A spade, for most people, is a spade. But the dictionary indulges in the circumlocution of calling it a tool used for digging. Circumlocutions are necessary, as long as they do not entirely obscure the truth. When an apex court judge declares getting her two daughters married a “liability” on the official website of the court, it is difficult to decide whether to laud, or wince at, her directness. She is being absolute in her way of upholding transparency, and this is rather startling. After all, the dictionary does define liability as a “financial obligation”. If Gyan Sudha Misra regards getting her daughters married as a binding duty that would cost her a significant amount of money, then it might look squeamish to deny the logic of her declaration. (She also lists a loan for a daughter’s education and having to build a house after retirement as other liabilities.) Yet, clubbing together daughters, loan and house in such a context also sounds precisely like the sort of commodification from which the Supreme Court, more than any other public institution, has been trying to save marriageable young women in India. Besides, given the eminently public nature of a Supreme Court judge’s professional identity, it is expected that she would take special care about what sort of language she uses in public, for one of a judge’s roles in society is to set an impeccable example to ordinary citizens.

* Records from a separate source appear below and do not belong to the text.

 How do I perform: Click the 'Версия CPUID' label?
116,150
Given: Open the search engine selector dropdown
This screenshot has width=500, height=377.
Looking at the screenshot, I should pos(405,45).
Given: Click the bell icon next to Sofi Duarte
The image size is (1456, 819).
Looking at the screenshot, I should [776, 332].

It is important, though, to reflect on this instance from a point of view that is not politically correct in an unthinking way. For many people, getting a daughter or son married is a material reality that would directly affect their financial status. So, even if a parent does not call this obligation a ‘liability’, she might quite understandably call it an ‘expenditure’ and not be held up for seeming to imply that her female children are a burden. In this sense, how much, say, a man expects to spend on his own wedding might be listed — in a fit of exemplary conscientiousness — as an expenditure, and therefore a liability, without the whole thing sounding objectionable. To not confront, or even to wish away, a persisting reality by rhetorically avoiding direct verbal references to it, or by thinking up ingenious circumlocutions for it, is another kind of wishful thinking. Sometimes — and for some, rather unflinching, people — nothing other than a spade would do for a real bit of digging.